8. "Sleeping through the night" is a phrase that means so so SO many different things to so many different parents. Tread with caution here. ;) Be careful what you brag about...babies can hear you and make liars out of you in an instant! ;)
9. You will discover later on in your parenting journey that you are not the only Mama to cry when she has her six week farewell check-up with her beloved OBGYN. It's okay to be a little sad to close that chapter of your life. It was overwhelmingly amazing, and it is okay to grieve the end of an era, so to say. You're not (that) crazy for crying and hugging your OB till she starts to pull away, and then you keep awkwardly hugging, because you don't want her to actually realize you've started crying, which has then kind of made your milk let down, which makes you even more emotional than when you began this eternally long and awkward hug in the first place. Sigh. Be okay with random tears for a short while.
10. Friendships change. My (Your? Our? This is getting weird) mom once said that friendships change after you become a parent, because you naturally group up with like-minded people. This is very true. What I mean is that you only have so many unused brain cells and spare minutes in the day to share with others outside of your family, and you need to choose wisely. As hard as it is, you will have to choose to step back from friendships that no longer build you up, but instead tear you down where you are most vulnerable: your Mommyhood. When unhealthy comparison, unsolicited critiques, or unwanted competition regarding your children enters a friendship, it might be time to step away. Be wise.
11. If help is offered, TAKE IT. From your Mom, from your Mother-in-Law, from friends...just take it. Your family and friends love you so. Let them help. That's how they show their love. That's how they minister to and bless you. Don't rob them of the gift of blessing another by being too proud to allow your weakness to show. Seriously. You don't know what you are doing yet. But they've been there! Be open to their kind suggestions, be patient when they don't do things EXACTLY the way you would do them, be so very grateful for their time and energy...two things you seem to be running low on these days. They are your cheerleaders. Let them be part of the game.
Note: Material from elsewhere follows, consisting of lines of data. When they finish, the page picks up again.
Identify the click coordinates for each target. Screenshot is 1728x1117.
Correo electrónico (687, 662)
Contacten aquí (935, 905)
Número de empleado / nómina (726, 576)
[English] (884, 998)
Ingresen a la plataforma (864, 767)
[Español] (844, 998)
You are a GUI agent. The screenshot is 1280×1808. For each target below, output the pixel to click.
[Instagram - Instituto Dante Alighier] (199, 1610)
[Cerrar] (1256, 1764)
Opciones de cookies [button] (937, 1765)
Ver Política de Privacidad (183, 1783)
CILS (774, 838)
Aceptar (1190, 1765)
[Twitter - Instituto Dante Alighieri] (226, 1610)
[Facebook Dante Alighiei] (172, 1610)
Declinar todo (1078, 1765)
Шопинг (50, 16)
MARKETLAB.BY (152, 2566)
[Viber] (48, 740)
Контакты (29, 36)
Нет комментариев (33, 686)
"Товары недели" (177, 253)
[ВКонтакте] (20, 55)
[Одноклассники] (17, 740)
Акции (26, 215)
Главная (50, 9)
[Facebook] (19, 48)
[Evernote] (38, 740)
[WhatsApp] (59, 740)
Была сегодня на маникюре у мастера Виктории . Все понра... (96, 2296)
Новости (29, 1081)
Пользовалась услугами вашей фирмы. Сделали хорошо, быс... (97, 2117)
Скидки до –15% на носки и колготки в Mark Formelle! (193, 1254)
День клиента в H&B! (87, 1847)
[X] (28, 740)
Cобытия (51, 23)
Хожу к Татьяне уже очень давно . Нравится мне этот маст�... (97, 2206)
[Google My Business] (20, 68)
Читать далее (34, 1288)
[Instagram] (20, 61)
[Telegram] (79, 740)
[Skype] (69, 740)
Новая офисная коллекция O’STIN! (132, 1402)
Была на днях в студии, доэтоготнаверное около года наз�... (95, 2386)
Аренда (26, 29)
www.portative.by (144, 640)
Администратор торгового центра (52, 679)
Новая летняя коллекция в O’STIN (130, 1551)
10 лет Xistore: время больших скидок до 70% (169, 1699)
Be humble enough to ask for and accept help.
12. When you finally make it back to your pre-pregnancy weight, don't be surprised when your pre-pregnancy body never quite returns exactly the way you remember. Your body was made to carry and give life--that is true beauty right there. Now, go use your new body to raise and care for the little one God blessed you with, and be thankful for what your body was able to endure. Pregnancy was a gift beyond measure, and there are many women who would give anything to expend their body for the miracle of a baby. You've been shown favor and blessing more than you deserve. Be proud of yourself and your new body.
New-Mom Erin, you will make it through these bleary days and nights that seem to run together in a big blur of poopy diapers, soaked nursing pads, and ever-darkening under-eye circles. You will find a routine; you will find the new normal. And, believe it or not, you WILL sleep 'through the night' again...someday. ;) Extend yourself grace, and it will do you much good to extend it to others, as well. You are someone's Mommy now, Erin. What a blessing. What a blessing.
And, if there are times when you can't seem to see the blessing for the bleariness, hit up your local Starbucks.